But then later you’re walking through town and that guy starts talking about how you’re the guy. He’s so thankful that he buys you anything you want in the store. That concept is such an amazing thing to pass on to players. I guarantee you that there’s a percentage of people who are processing that enough to realize that doing a good thing might pay off later. You don’t need to get something immediately. That’s an amazing metaphor.

There’s the dog thing too, where if you feed the dog, when you have to sneak into town later on the dog won’t bark, because you fed him. Those kind of positive connections are amazing.

GamesBeat: I ended up accidentally shooting the dog because I pressed the wrong button, and then all hell broke loose from shooting the dog.
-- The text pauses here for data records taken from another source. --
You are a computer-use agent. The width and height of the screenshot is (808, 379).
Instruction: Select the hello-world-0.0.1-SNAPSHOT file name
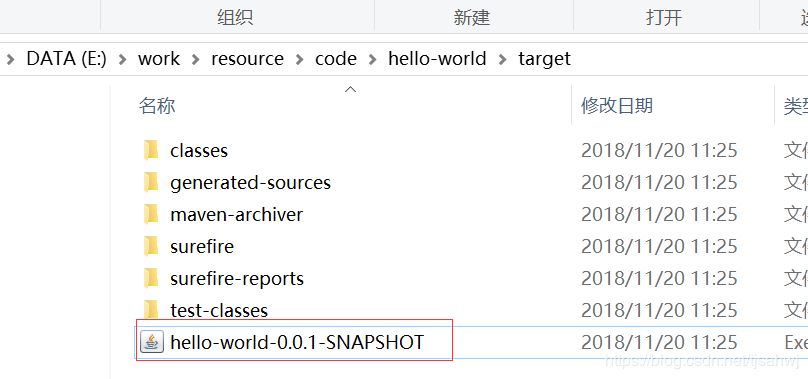pos(297,342)
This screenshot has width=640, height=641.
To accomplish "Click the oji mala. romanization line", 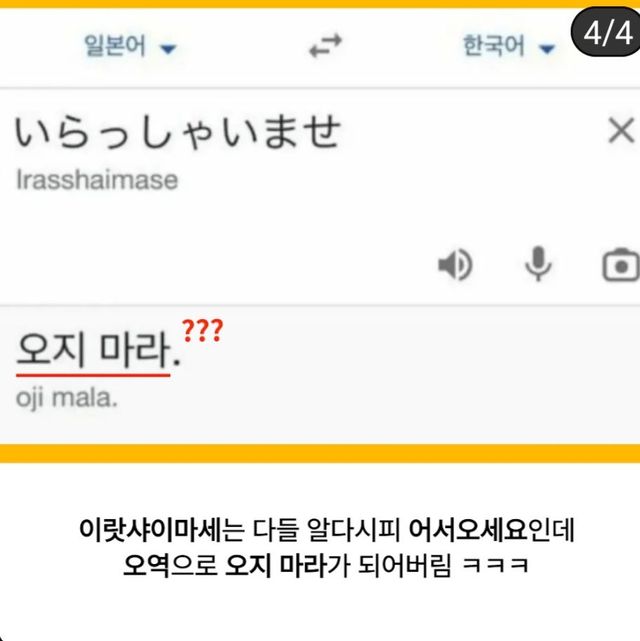I will pyautogui.click(x=67, y=398).
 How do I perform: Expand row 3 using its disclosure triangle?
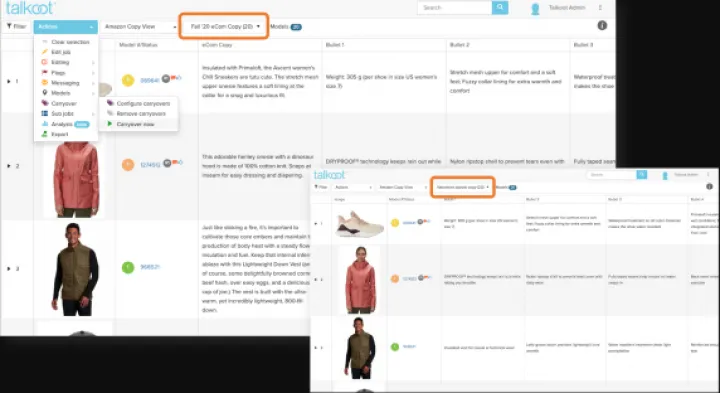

Barlog: I was robbing the train in the beginning. He says, “Take care of the leftover guys however you want.” I wasn’t going to kill them, but I forgot that I had my gun out. I thought, “Oh, I have to pull my gun out,” and I pressed that same button to fire. I had just gotten out of a cinematic. So I shot one of these guys, and everyone freaks out. Same thing. I’ve already started a gunfight, but I didn’t want to kill them.

They did a great job of introducing things slowly. That whole opener was utterly brilliant.

GamesBeat: You had an open world-ish section of the game. How much of that did you want to have versus telling people where to go to the next part of the story?

Barlog: We kept describing it as “wide linear.” I was adamant that we couldn’t make an open world game. The cost of entry and the expectation level is so high that we’d never compete. We just don’t have the infrastructure and the systems. I don’t want to do that.

GamesBeat: You were 300 people or so?

Barlog: At our peak, yeah.

Atreus: Why isn't my dad more caring?

Above: Atreus: Why isn’t my dad more caring?

Image Credit: Sony

GamesBeat: Red Dead was more than 3,000.

Barlog: Yeah, I think they were closer to 4,000. At the time I thought the 1,600 that Ubisoft had on Assassin’s Creed was a lot. To do these things, to do the complexity they have, you just need a lot of people. For us, not only do we not want to invest in that aspect of it, but to me the world needed to feel large, and not empty, but with surprising moments of discovery. It could feel like there were areas where there’s not a lot going on, and then all of a sudden an entirely new level opens up that you weren’t directed to, that you just discovered.

Once we started saying wide linear—I didn’t have a term for it. One of the level designers actually started saying that. That was a good way to describe it, because I kept saying, “not open world.” That’s the worst way to describe something, to say what it’s not. It’s better to give a good picture. It was hard for people to understand that, one, I wanted them to do work that might not be seen, which is a really hard thing to convince people about. “You worked hard on this, and 50 percent of players might not see it.” I think that’s okay, because that 50 percent might be told by their friend, “Did you find this?” “No way, you have to go over here to see that?”

That was my experience with Zelda. I talked to other kids at school, and all of a sudden I’d find out that if you put a bomb next to a wall over here you’d find a secret. Those kinds of shared experiences, the sense of feeling like you’re the one discovering these things in the world, that’s very important. But the cost of entry for open world, the gambling systems and territory control—it wasn’t in the cards.